Meanwhile, Andromeda begins to receive myriad messages from Daisy, beyond the grave and plies Daisy's younger brother with naked girl magazines (or "bagel worm agonies" as she mishears thanks to her partial deafness) in exchange for the remaining scraps of her dead best friend's belongings. She then uses these as part of her witchcraft in an attempt to figure out just what Daisy is trying to tell her.

Rosalie van Genuchten, and the rest of Andromeda's "afternoon tea" (alcohol and drugs) party friends, sick of her pining for St. Steve, attempt to set her up with various potential suitors who Andromeda dismisses on sight. However, in this process, she picks up Byron, a short guy with unfortunate facial hair who nevertheless becomes a kind of apprentice to Andromeda's occultism, and confidant as new, exciting, but generally confusing text messages suddenly start coming in from St. Steve.

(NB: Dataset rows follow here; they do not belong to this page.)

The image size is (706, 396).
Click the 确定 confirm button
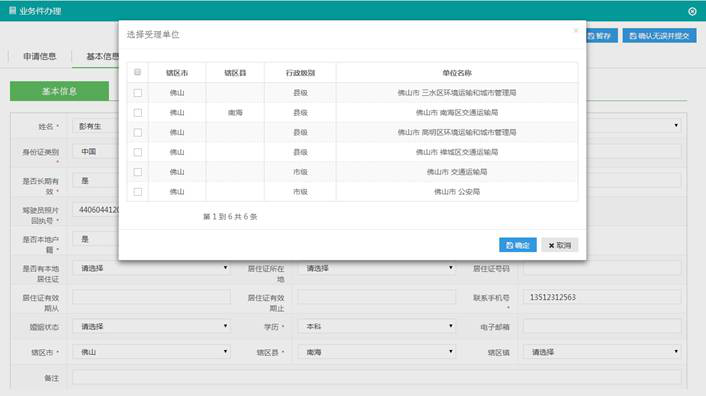coord(518,245)
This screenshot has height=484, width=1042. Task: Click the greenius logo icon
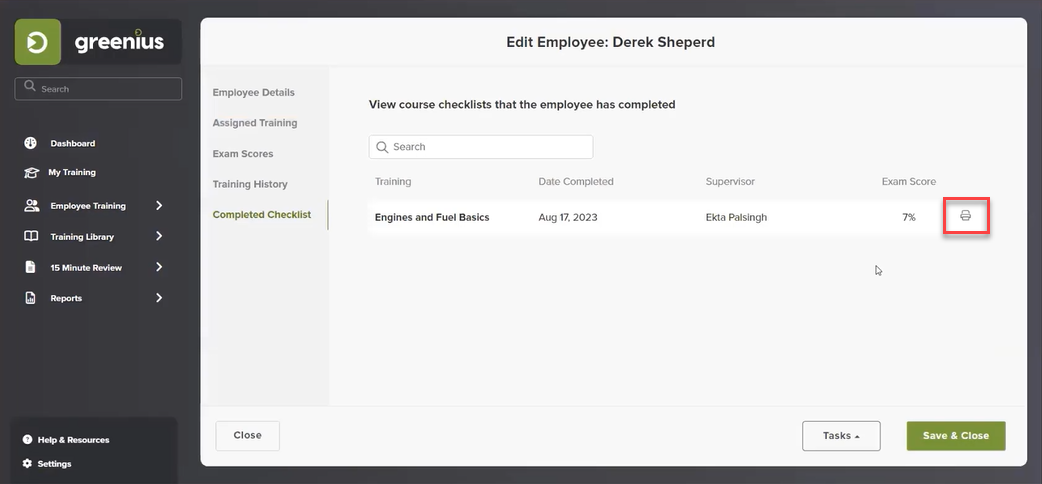pyautogui.click(x=38, y=42)
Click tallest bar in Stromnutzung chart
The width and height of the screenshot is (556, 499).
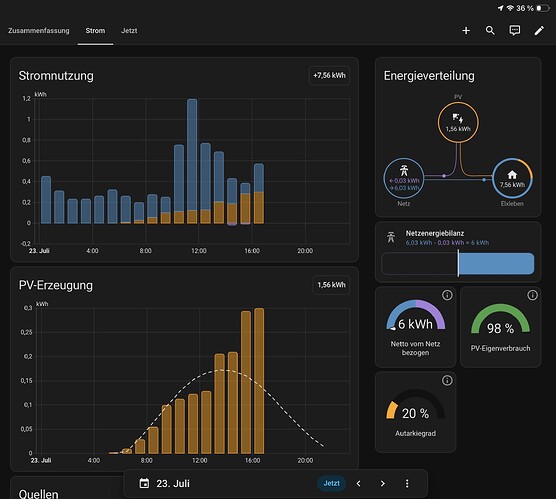192,161
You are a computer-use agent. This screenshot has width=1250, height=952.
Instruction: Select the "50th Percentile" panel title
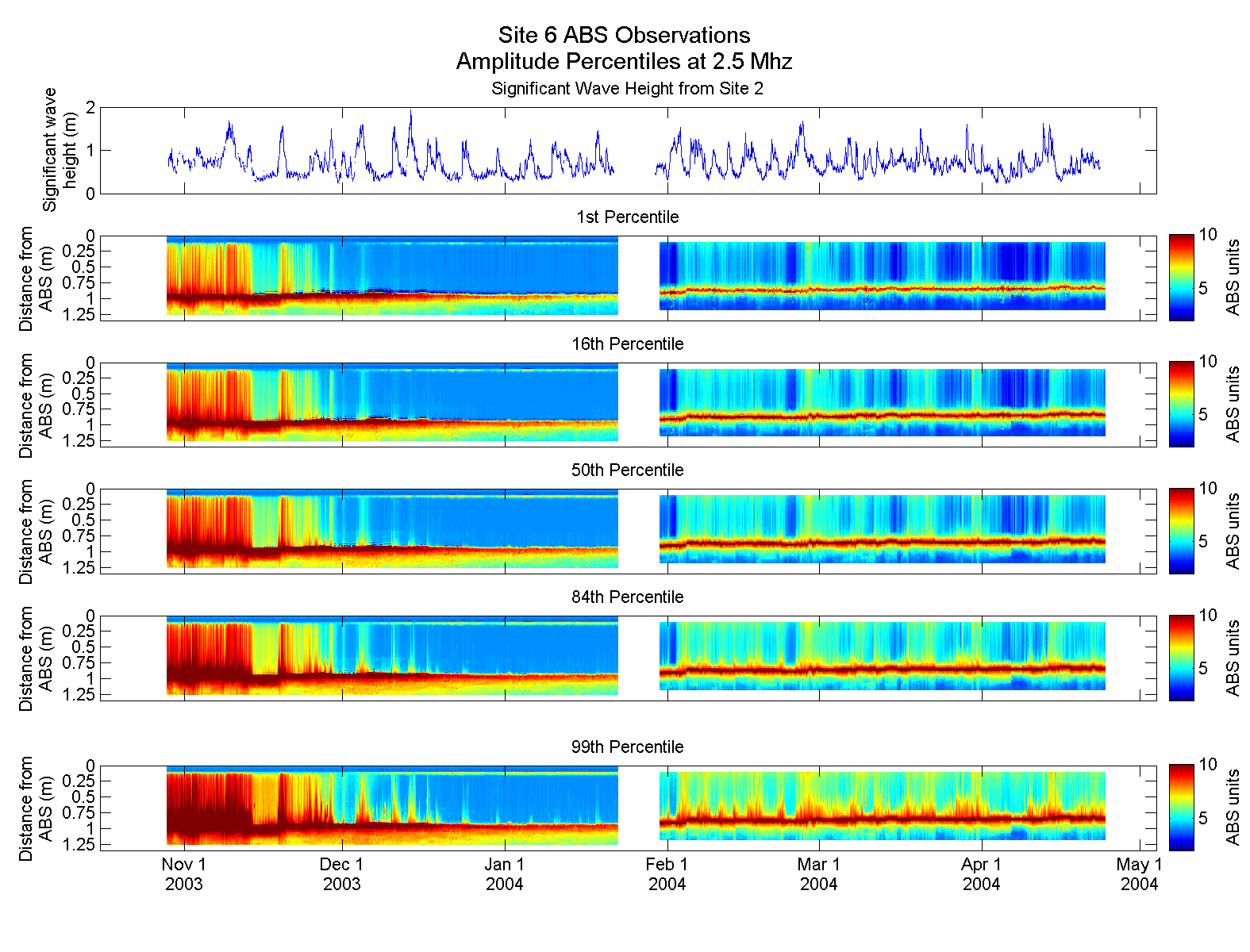pyautogui.click(x=627, y=470)
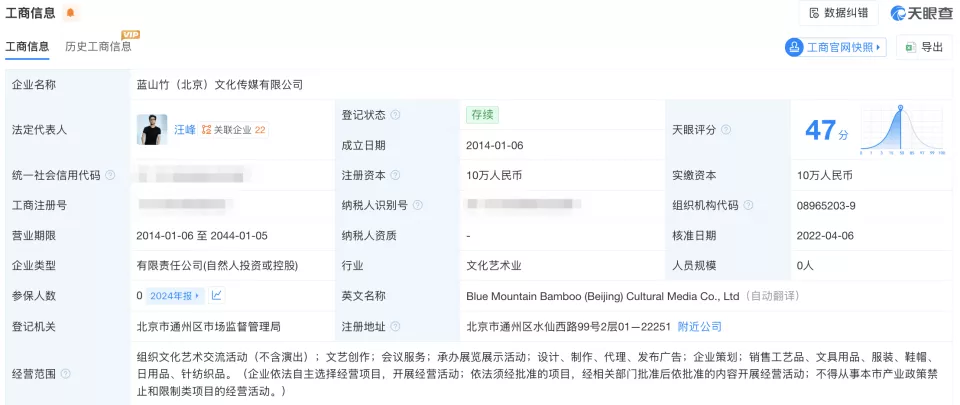
Task: Click help icon beside 注册地址
Action: pos(395,327)
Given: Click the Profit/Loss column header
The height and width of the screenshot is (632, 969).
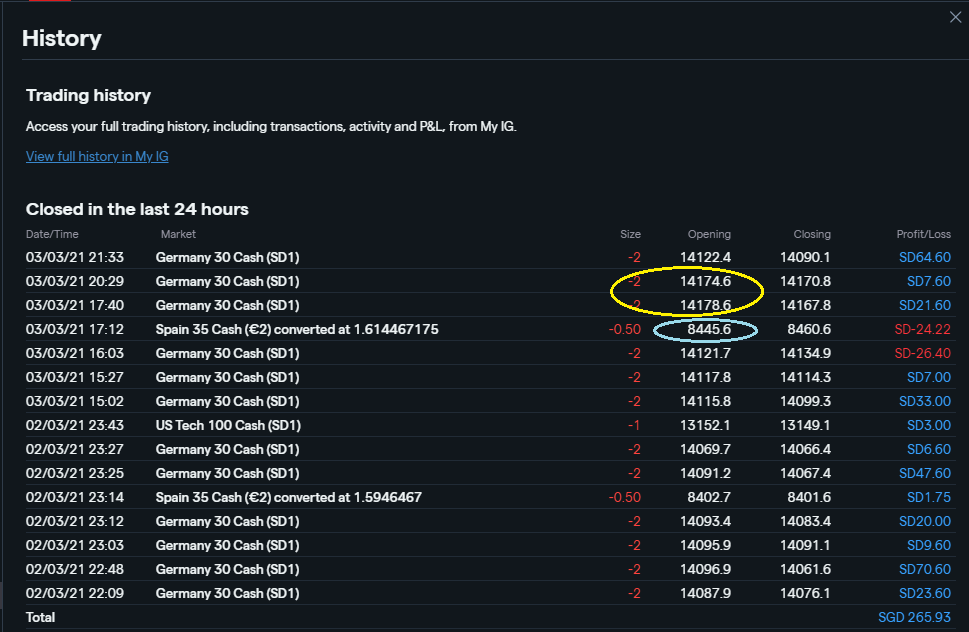Looking at the screenshot, I should point(923,234).
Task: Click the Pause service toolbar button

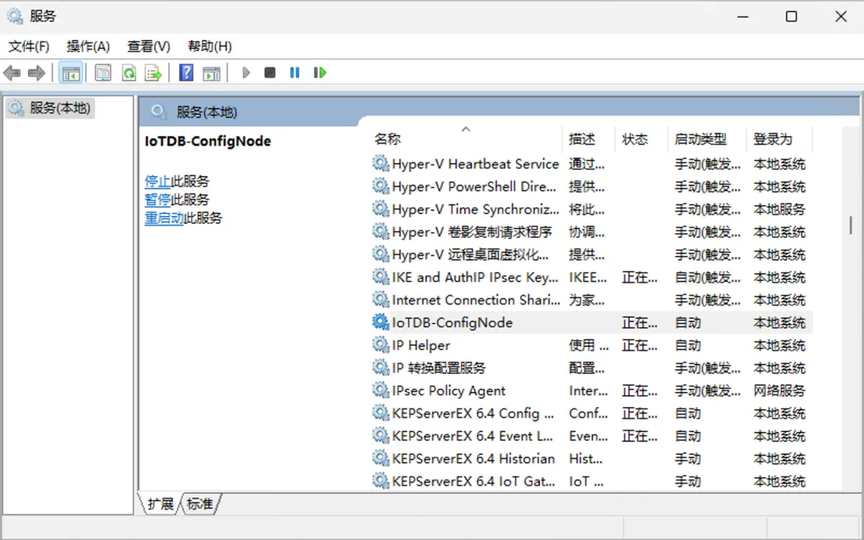Action: 295,72
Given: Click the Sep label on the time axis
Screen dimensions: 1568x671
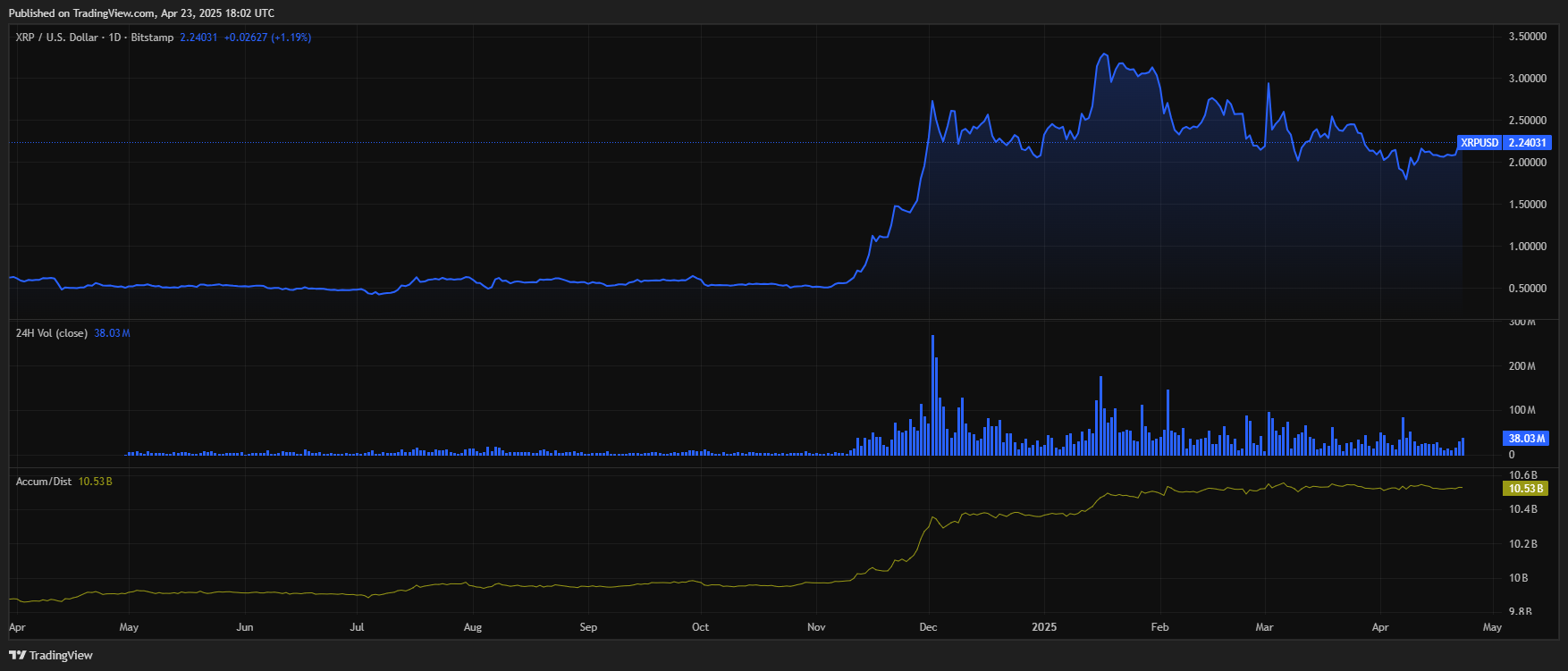Looking at the screenshot, I should (588, 627).
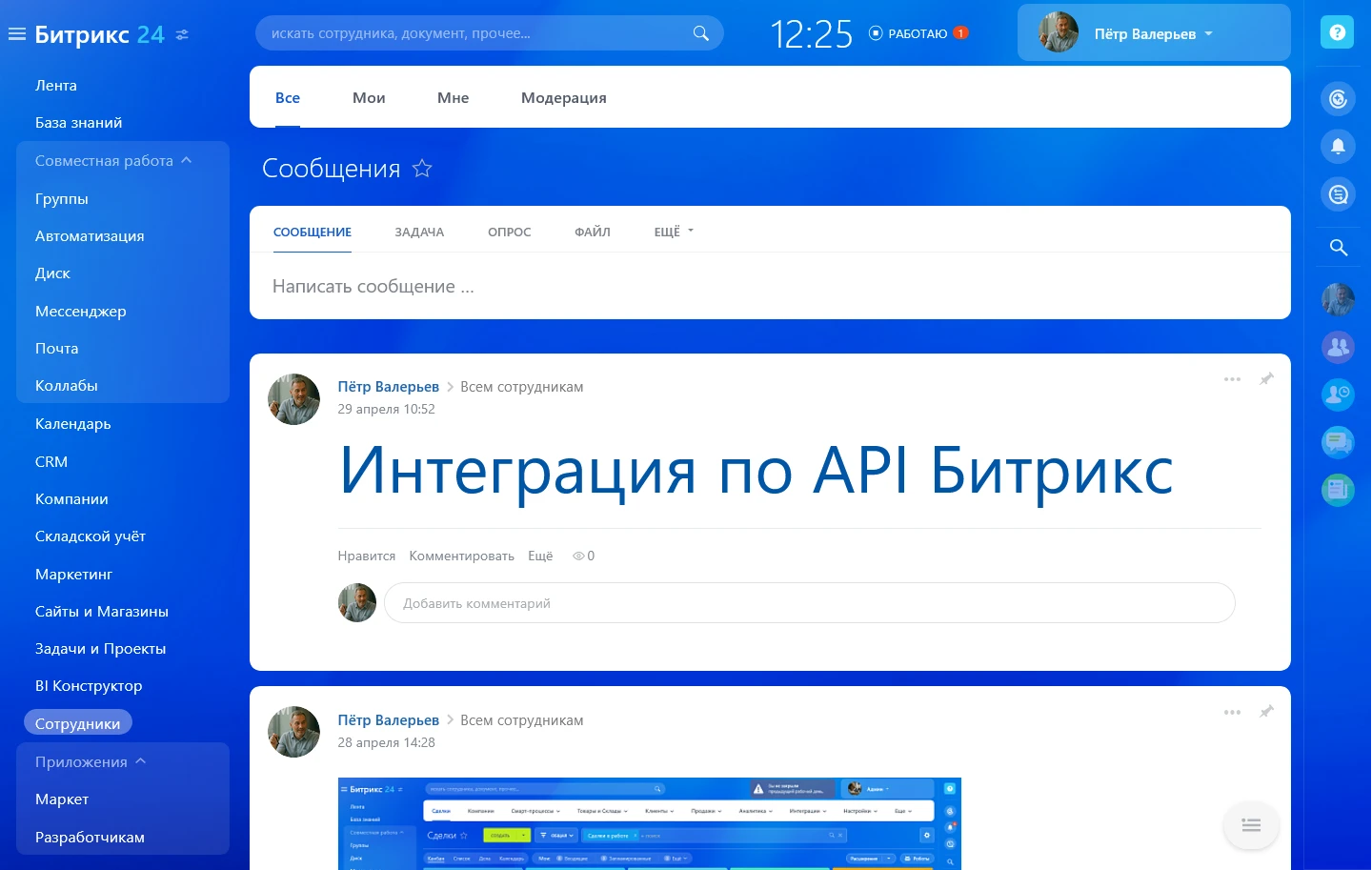The height and width of the screenshot is (870, 1372).
Task: Click the menu settings icon beside the logo
Action: pos(181,34)
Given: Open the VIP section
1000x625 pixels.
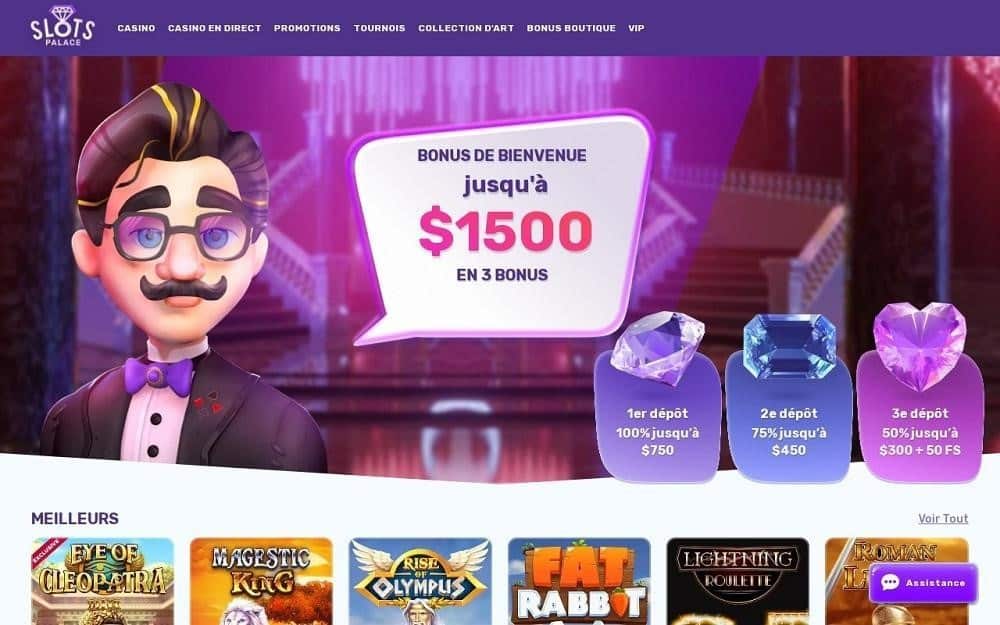Looking at the screenshot, I should click(636, 28).
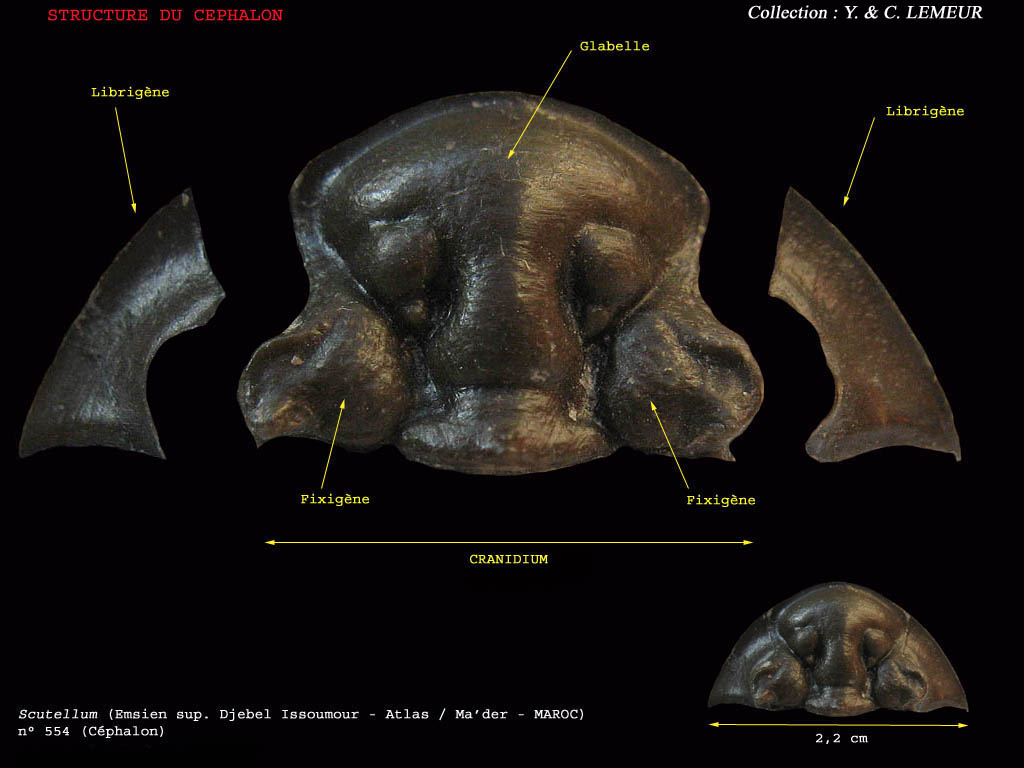Image resolution: width=1024 pixels, height=768 pixels.
Task: Click the scale arrow above "2,2 cm"
Action: point(838,725)
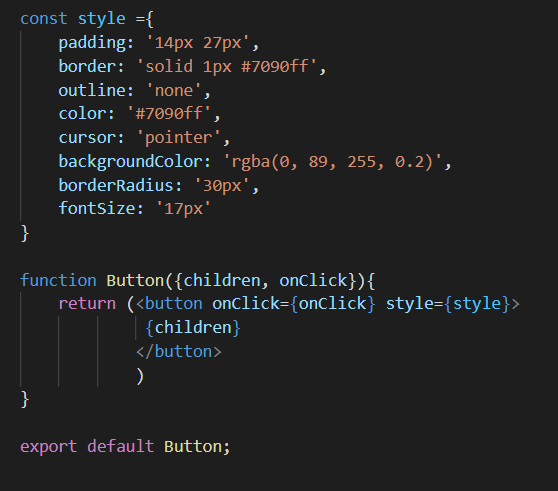Click the outline value 'none'
Screen dimensions: 558x491
(x=174, y=90)
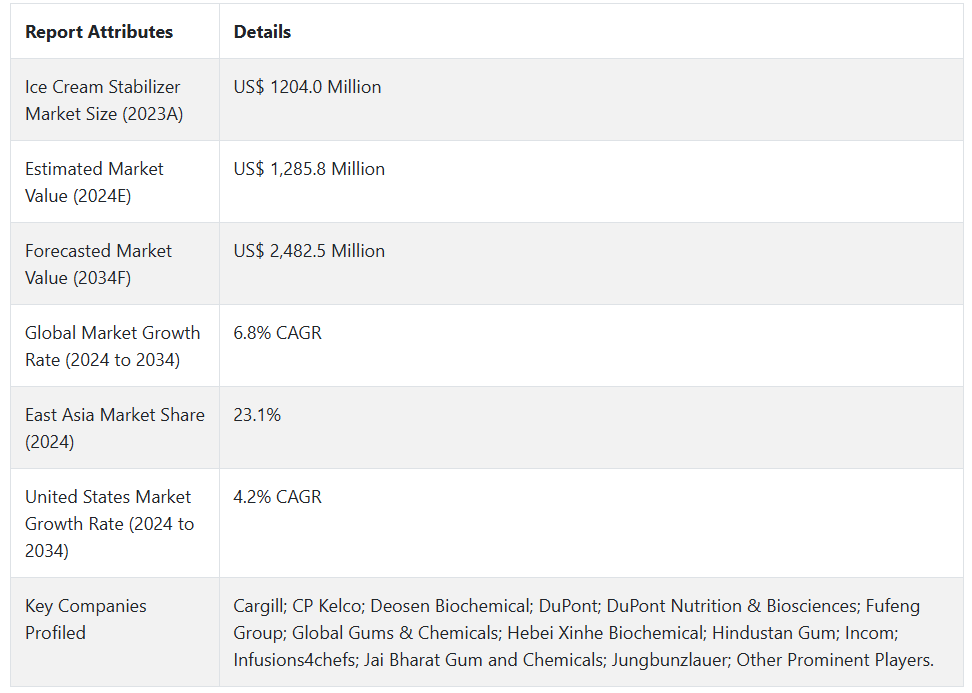Click the US$ 1,285.8 Million value
Viewport: 972px width, 693px height.
[309, 169]
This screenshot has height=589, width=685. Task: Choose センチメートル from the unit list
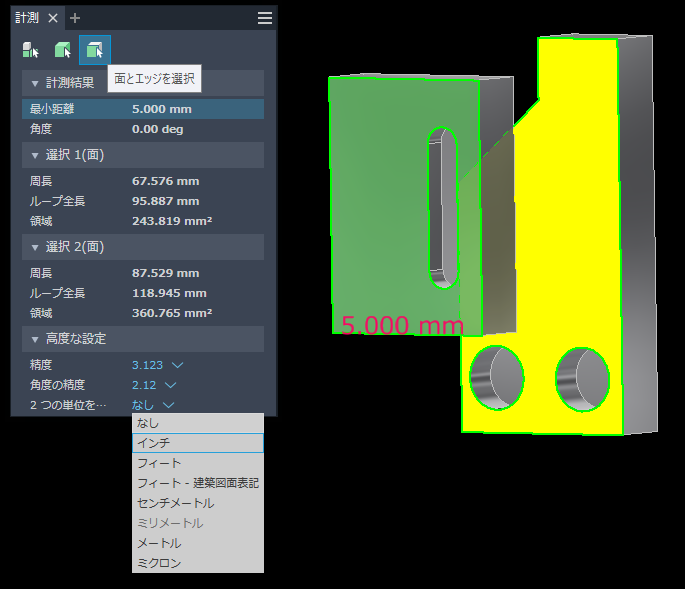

The story gathers pace as Andromeda's tarot readings become increasingly literal and prophetic, sparking interest from fellow students, eager to know their futures, and more pressingly, who their boyfriends are cheating on them with. Andromeda's dreams start to feature a powerful new figure, called "The King of Sacramento", she begins to hear a voice in her head (that calls itself Huggy) and in a crescendo of increasingly elaborate and freaky spells, the mysteries of St. Steve, her tarot readings, and Daisy all become clear.

==Songs==

Portman recorded two songs "Andromeda Klein" and "Bethlehem" to promote the book which were later released as a digital download and 7 inch single through Jealous Butcher Records.

==Controversy==

Portman has reported that a planned promotional visit to a school in a Portland, Oregon area was cancelled due to "parental worries about the occult elements" in Andromeda Klein. Portman has since performed at an event related to Banned Books Week at the San Francisco Public Library.